4 Kien Nghi Ha (2005: 105) macht mit dem Begriff darauf aufmerksam, dass die koloniale, antisemitische und rassistische Vergangenheit im bundesdeutschen Kontext zur Zeit der ‚Gastarbeit‘ weitgehend ausgeblendet wurde und teilweise heute noch ausgeblendet wird.

5 Stuart Hall (2012) und Achille Mbembe (2014) haben darauf aufmerksam gemacht, dass sich das westlich-europäische Wir in Abgrenzung zu einem nicht-europäischen Wir entworfen und gebildet hat. Dadurch wurden und werden nicht-europäische Menschen und Gesellschaften als das ‚Andere‘ Europas erklärt. Auch im Zuge von ‚Gastarbeit‘ wurde diese Trennlinie bedient und weiter verstärkt (vgl. Kourabas i.E.).
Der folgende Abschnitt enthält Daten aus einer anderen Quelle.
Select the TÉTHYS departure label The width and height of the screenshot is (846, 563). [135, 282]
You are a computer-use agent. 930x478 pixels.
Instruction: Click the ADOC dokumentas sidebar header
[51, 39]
6 Das „Heidelberger Manifest“ wurde im Jahr 1981 von 15 Professoren verfasst und unterzeichnet (Wagner 2010: 287, FN 6). Die insgesamt zwei veröffentlichten Versionen des Manifests gingen auf einen „Leserbrief des Mineralogie-Professors und späteren Manifest-Autors Helmut Schröcke in der Frankfurter Allgemeinen Zeitung am 22. Januar 1980 [zurück]“ (ebd: 286). Im Leserbrief wie im späteren Manifest wurde eine streng „biologistisch-völkische“ Lehre vertreten (ebd.). Zentrale Inhalte des Manifests wurden bereits auf dem 1980 stattgefundenen „Kongress der rechtsgerichteten ‚Gesellschaft für freie Publizistik‘ mit dem Thema ‚Die Zukunft des deutschen Volkes aus biologischer und politischer Sicht‘“ artikuliert (ebd.: 286f.).

7 Kulturalisierung bezeichnet einen Prozess, in dem „Handlungen und Äußerungen von Menschen, die als fremd und anders definiert werden, allein auf ihre kulturelle Herkunft zurückgeführt [werden].“ Dadurch droht „eine starke Komplexitätsreduktion menschlichen Handelns“ und die Vernachlässigung anderer Zugehörigkeitsdimensionen, beispielsweise des Geschlechts (Kourabas 2019: 66).

8 Den Zusammenhang zwischen Einstellungen eines marktförmigen Denkens und rassistischen, chauvinistischen sowie sozialdarwinistischen Auffassungen innerhalb der Bevölkerung bezeichnen die Autor_innen als „marktförmigen Extremismus“ (Groß/Hövermann 2014).